Building upon this stagewise formulation, the effectiveness of the proposed pipeline can be further interpreted from a functional decomposition perspective. The GPG module translates aligned multimodal representations into structured sparse–dense prompts, bridging the gap between semantic understanding and spatially explicit segmentation. Meanwhile, the GMFE module enhances SAM2 by injecting grounding cues into its encoding process, compensating for its limited sensitivity to textual semantics. In contrast to prior works that directly apply prompts to SAM-like models, this grounding-guided adaptation provides more reliable spatial priors and improves robustness against background interference. These findings suggest that prompt quality and grounding fidelity, rather than model scale alone, are critical factors in achieving high-precision segmentation.

These design choices are reflected in the empirical results. Extensive experiments on RefSegRS, RRSIS-D, and RISBench validate the superiority of SGSRF across multiple evaluation protocols. The consistent gains in gIoU and high-threshold metrics (e.g., Pr@0.9) indicate that the proposed framework not only improves coarse localization but also enhances fine-grained boundary accuracy. Importantly, these improvements are achieved without introducing significant computational overhead, as confirmed by the comparable parameters, GFLOPs, and inference speed relative to RSRefSeg2. This suggests that incorporating structural constraints and stagewise reasoning is an efficient alternative to simply scaling model capacity.

Despite these advantages, the current framework still exhibits limitations. Failure cases are observed in scenarios involving severe occlusion, extremely small targets embedded in cluttered backgrounds, low inter-class contrast, and ambiguous or underspecified textual descriptions.
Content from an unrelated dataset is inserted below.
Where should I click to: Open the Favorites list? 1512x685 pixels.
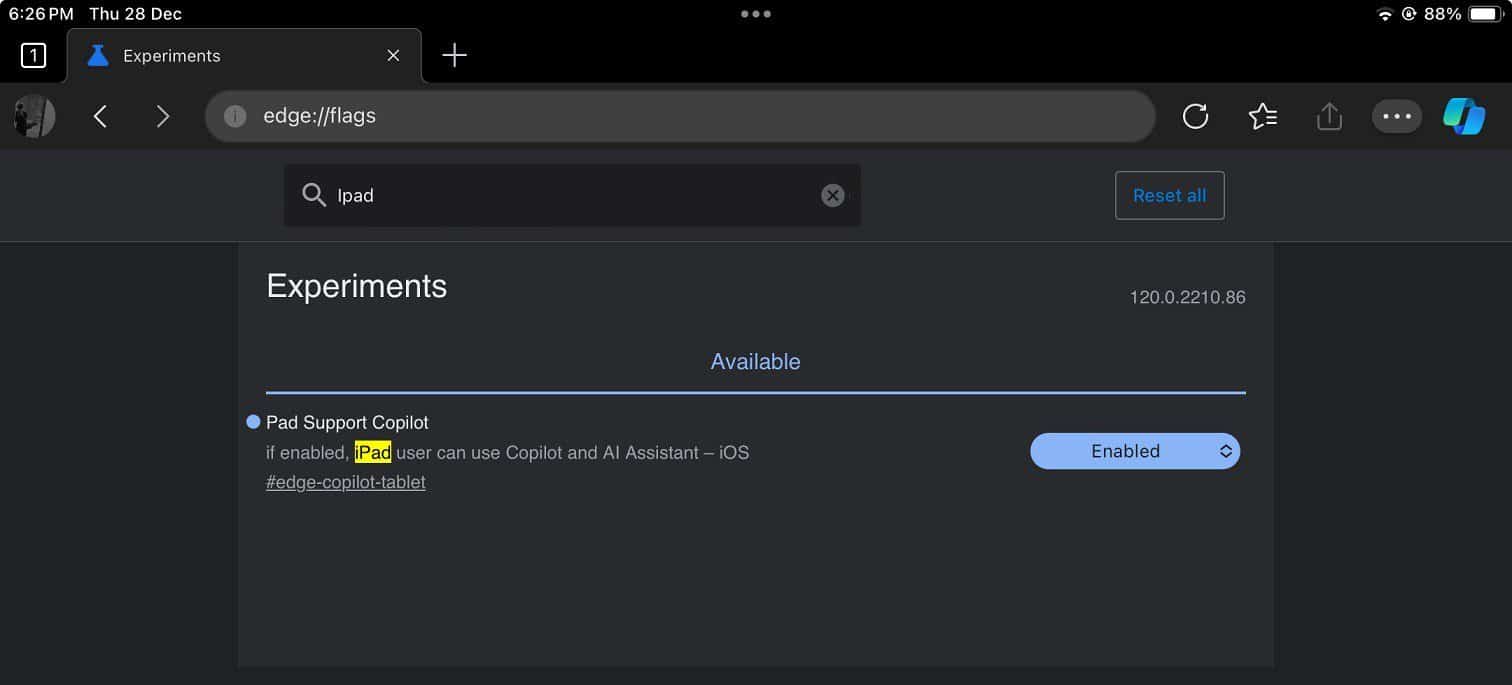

These challenges indicate that current grounding mechanisms are still sensitive to incomplete visual evidence and vague semantic cues. Future research could explore occlusion-robust feature learning, finer-grained size-adaptive representations, and more advanced relative spatial reasoning mechanisms. In addition, adaptive alignment strategies that dynamically adjust grounding confidence under ambiguous queries may further improve robustness.
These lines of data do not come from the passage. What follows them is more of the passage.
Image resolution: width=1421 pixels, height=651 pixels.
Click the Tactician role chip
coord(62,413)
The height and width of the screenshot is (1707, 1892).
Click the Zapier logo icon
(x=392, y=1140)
From a broader perspective, this work suggests that explicit structural modeling and progressive grounding are essential for reliable multimodal understanding in remote sensing. The proposed framework extends beyond RRSIS and can be viewed as a general paradigm for cross-modal tasks requiring both semantic reasoning and spatial precision, such as remote sensing visual question answering (VQA) and image–text retrieval. By bridging representation learning, spatial grounding, and task-specific decoding, SGSRF provides a practical pathway for integrating foundation models into complex Earth observation applications.

6. Conclusions

This study addresses the issues of unstable semantic–spatial alignment and grounding drift in RRSIS under complex aerial scenarios. We propose the SGSRF framework, which decomposes the RRSIS task into three cascaded stages: cross-modal consistency optimization, localization-aware prompt generation, and localization-modulated segmentation. A structural consistency regularization mechanism is designed to align linguistic dependency structures with visual spatial layouts, effectively mitigating localization drift. Simultaneously, a SAM-oriented localization-modulated segmentation strategy is introduced, injecting spatial cues to enhance robustness against scale variations and complex backgrounds. Experiments on three benchmark datasets demonstrate that SGSRF achieves state-of-the-art performance while maintaining a favorable balance between accuracy and efficiency, meeting practical application requirements. The proposed strategies validate the effectiveness of explicit cross-modal alignment and localization-prior guidance, providing insights for multimodal remote sensing understanding and the deployment of pre-trained models. Future work will focus on improving model robustness in occluded scenes and for extremely small targets, as well as extending the framework to other cross-modal tasks such as remote sensing visual question answering and image–text retrieval.